We compared the phosphorylation-dependent regulation of three mammalian Na+/Ca2+ exchanger isoforms (NCX1-NCX3) expressed in CCL39 fibroblasts that have little endogenous activity. Na+i-dependent 45Ca2+ uptake into NCX1- or NCX3-expressing cells, but not that into NCX2-expressing cells, was significantly enhanced by phorbol 12-myristate 13-acetate (PMA) or platelet-derived growth factor-BB, which was abolished by pretreatment of cells with calphostin C or a prior long exposure to PMA. This suggests that NCX1 or NCX3, but not NCX2, is stimulated by a pathway involving protein kinase C (PKC). Immunoprecipitation experiments using [32P]orthophosphate-labeled cells revealed that both NCX2 and NCX3 proteins were phosphorylated to a much lesser extent than the NCX1 protein in unstimulated cells and that the extent of phosphorylation was not increased by treatment with PKC activators, although NCX1 phosphorylation was enhanced significantly.

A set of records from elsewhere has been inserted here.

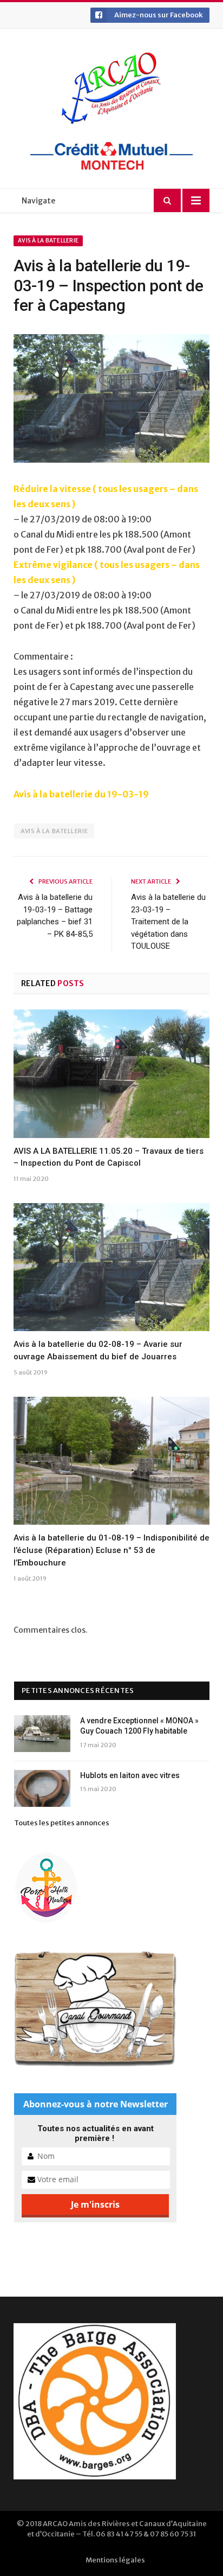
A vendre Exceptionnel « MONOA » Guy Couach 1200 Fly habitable (139, 1726)
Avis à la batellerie (48, 240)
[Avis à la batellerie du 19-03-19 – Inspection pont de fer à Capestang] (111, 400)
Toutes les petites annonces (61, 1822)
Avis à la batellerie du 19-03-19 (81, 794)
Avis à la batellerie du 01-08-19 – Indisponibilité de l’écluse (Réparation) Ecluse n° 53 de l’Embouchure (111, 1550)
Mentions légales (115, 2560)
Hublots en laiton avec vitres (130, 1775)
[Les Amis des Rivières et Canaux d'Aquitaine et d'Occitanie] (111, 88)
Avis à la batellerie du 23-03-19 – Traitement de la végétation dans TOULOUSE (168, 921)
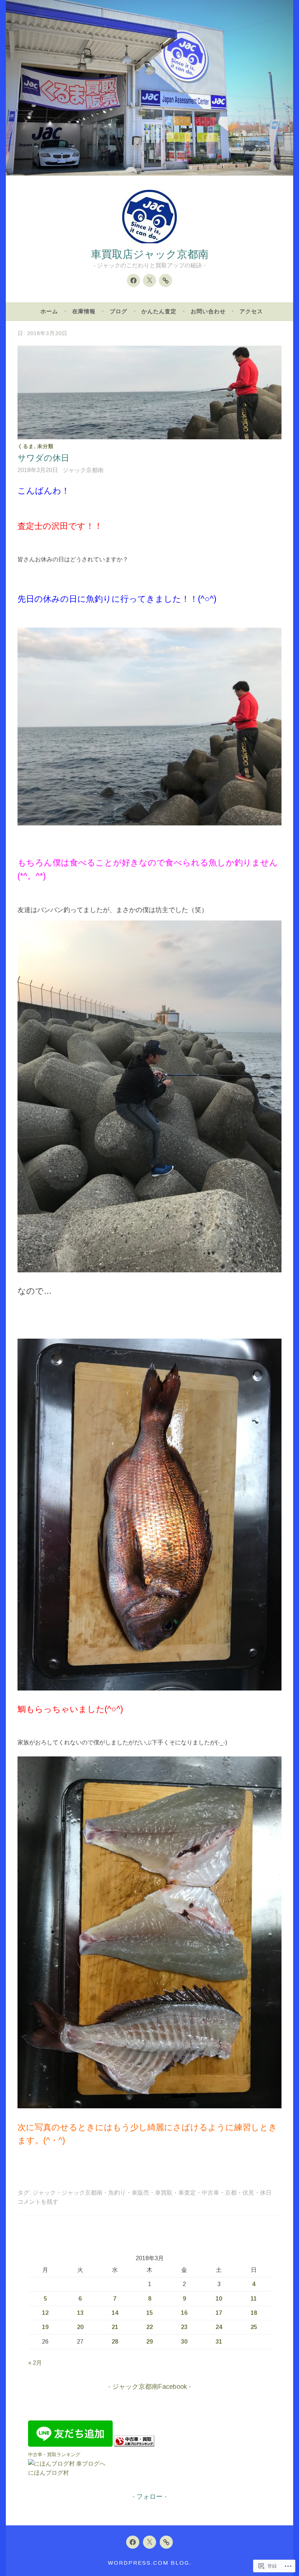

Using site-directed mutagenesis, we identified three phosphorylation sites in the NCX1 protein in the PMA-stimulated cells to be Ser-249, Ser-250, and Ser-357 with Ser-250 being predominantly phosphorylated. We found that the NCX1 mutant with these serine residues substituted with alanine still maintained a normal response to PMA. In contrast, the NCX1 or NCX3 mutant, with the large central cytoplasmic loop deleted, lost the responsiveness to PMA. These results suggest that the PKC-dependent regulation of NCX1 or NCX3 requires the central cytoplasmic loop but does not require the direct phosphorylation of the exchanger.

PMID:
9860837
[PubMed - indexed for MEDLINE]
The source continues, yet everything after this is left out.